- **PROBLEM TO SOLVE**:
Copy out the stretch from the line containing "Where should I" through the end of the items, and omit the pictures.

- **GIVEN RECORDS**:

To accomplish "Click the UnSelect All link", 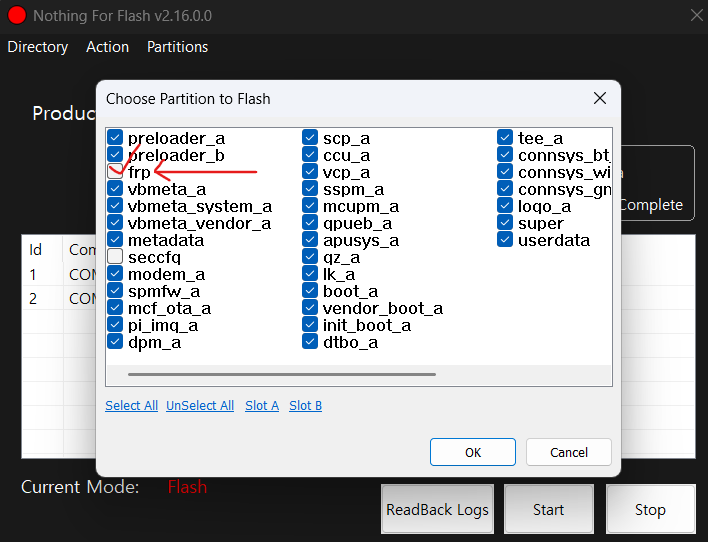I will coord(200,406).
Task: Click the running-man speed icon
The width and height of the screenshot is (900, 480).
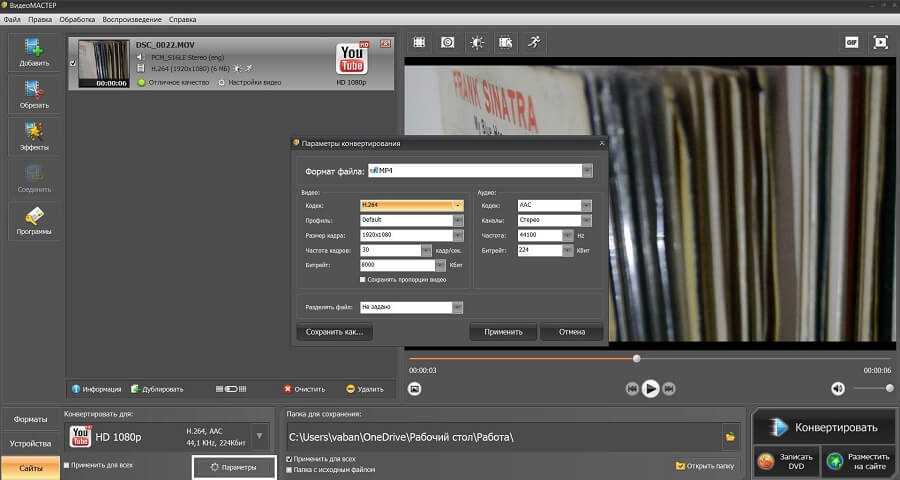Action: (535, 42)
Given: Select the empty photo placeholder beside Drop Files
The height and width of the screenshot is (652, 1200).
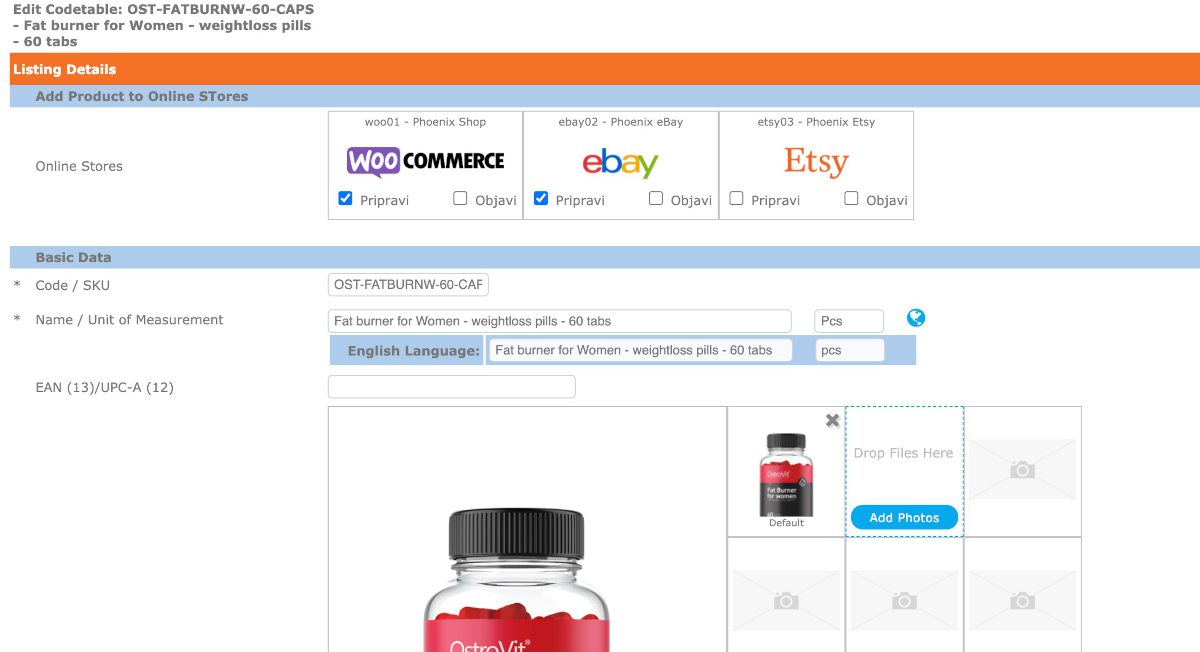Looking at the screenshot, I should click(1022, 470).
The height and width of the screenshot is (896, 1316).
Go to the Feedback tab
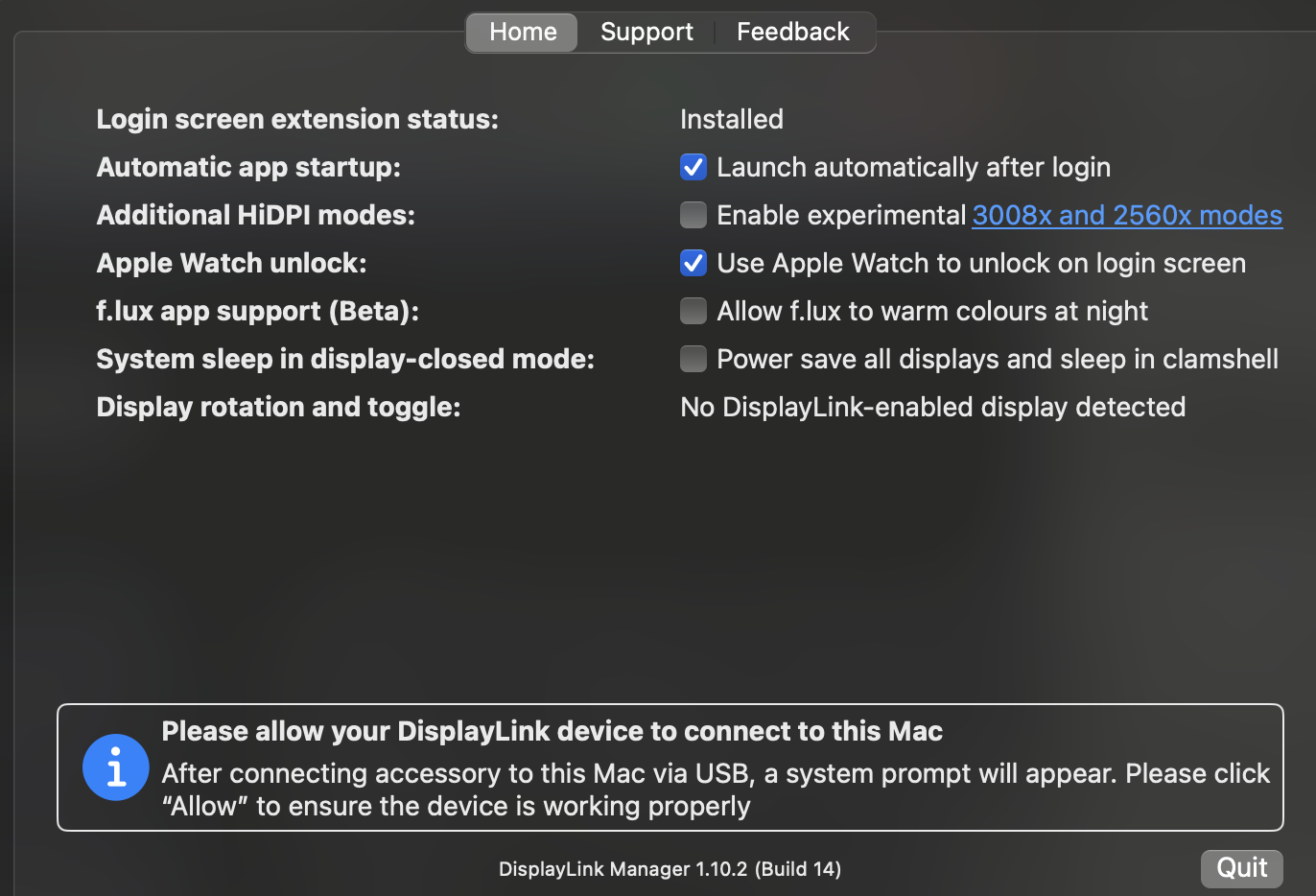(792, 32)
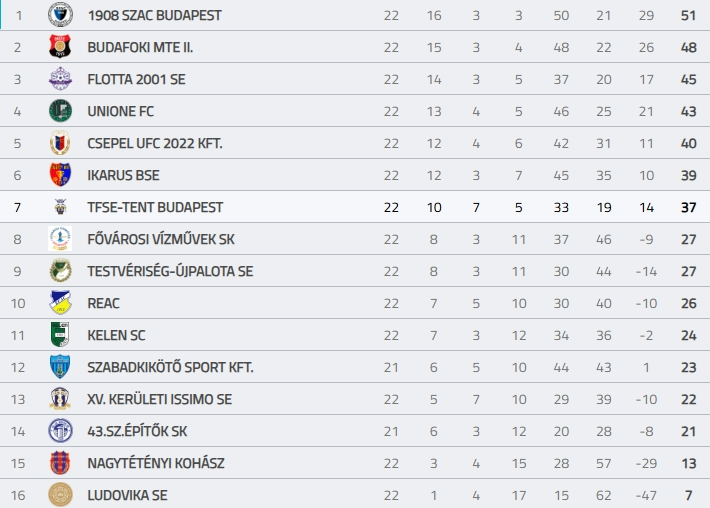This screenshot has height=508, width=710.
Task: Click the Ludovika SE team name
Action: point(129,495)
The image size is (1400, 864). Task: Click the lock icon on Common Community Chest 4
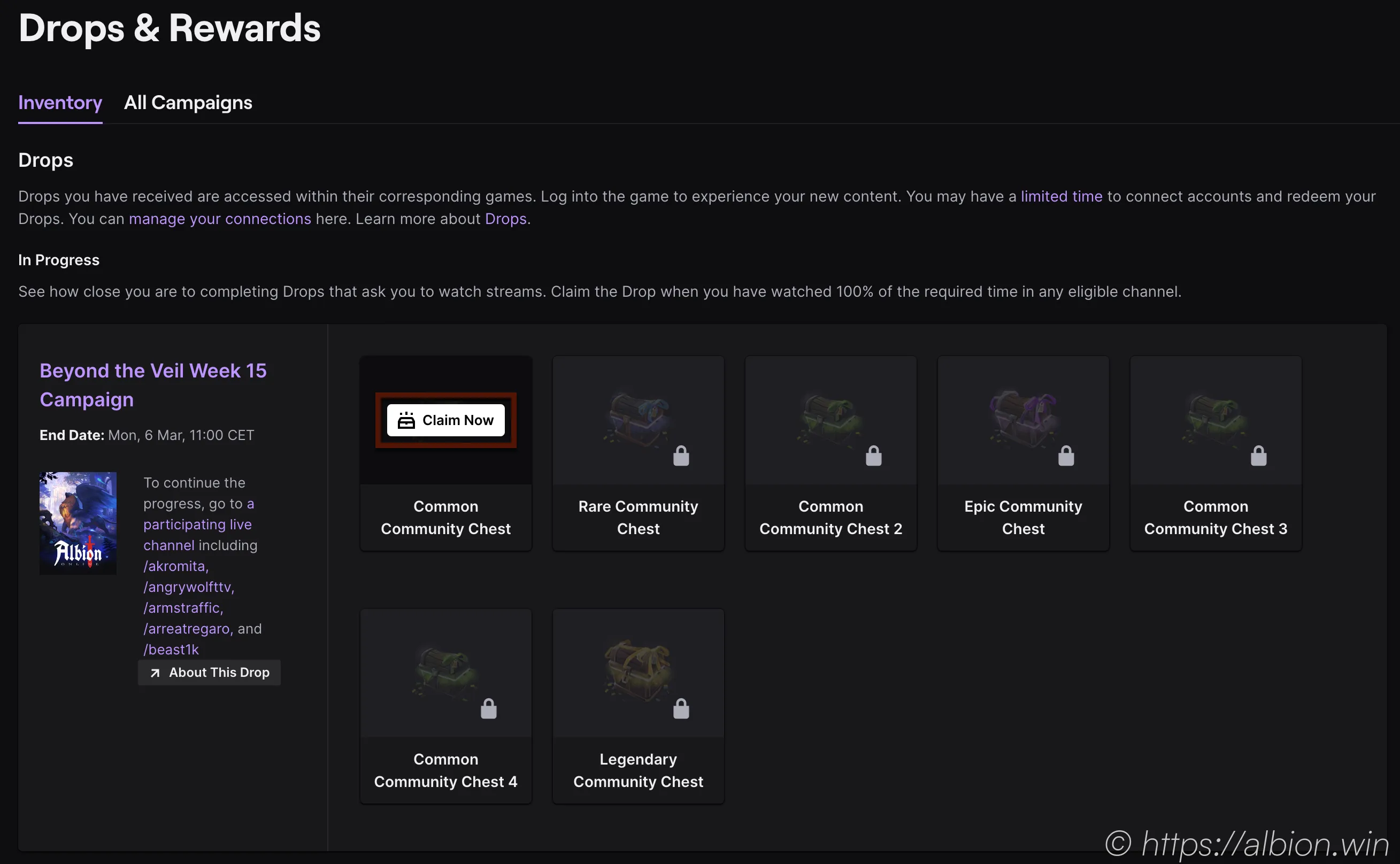point(488,708)
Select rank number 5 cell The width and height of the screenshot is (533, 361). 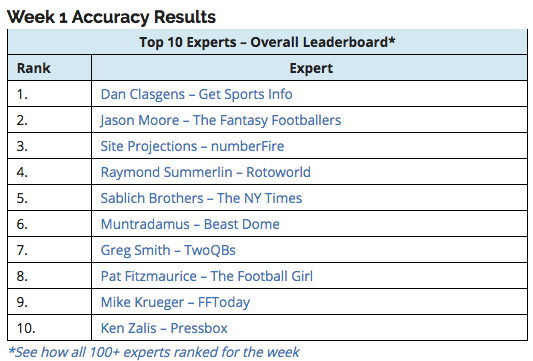pos(50,198)
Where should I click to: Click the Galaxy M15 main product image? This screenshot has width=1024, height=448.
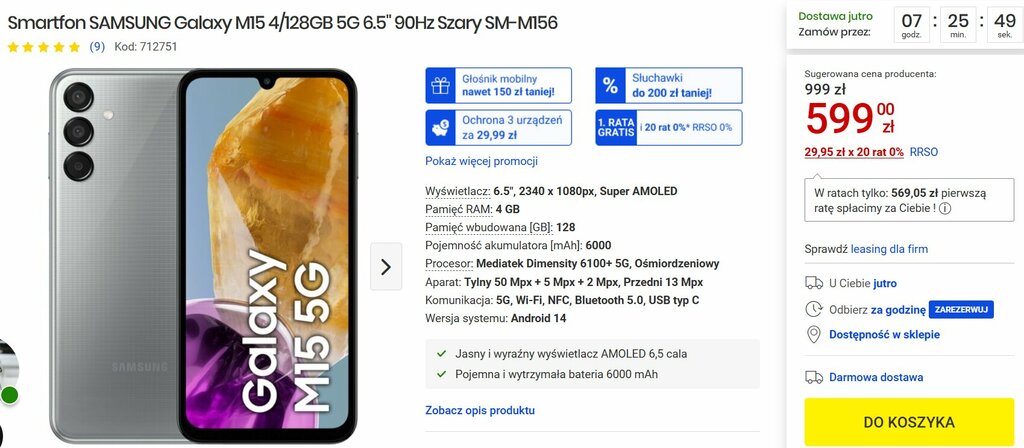point(203,255)
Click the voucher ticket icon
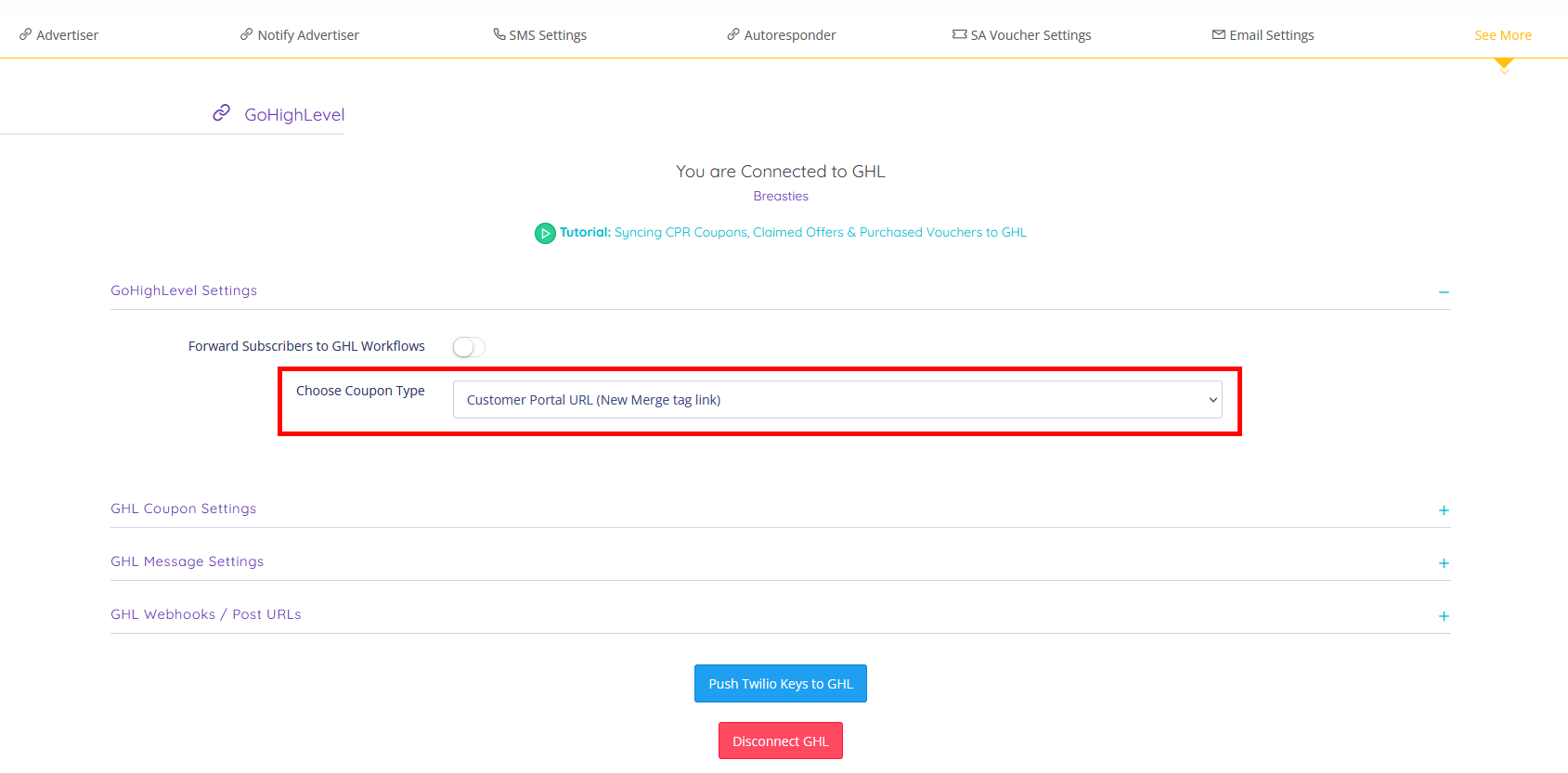The width and height of the screenshot is (1568, 773). 959,34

- **EXERCISE RESPONSE**:
Where should I click to: Click the Galaxy M15 main product image? This screenshot has width=1024, height=448.
point(203,255)
Click the voucher ticket icon
The width and height of the screenshot is (1568, 773). 959,34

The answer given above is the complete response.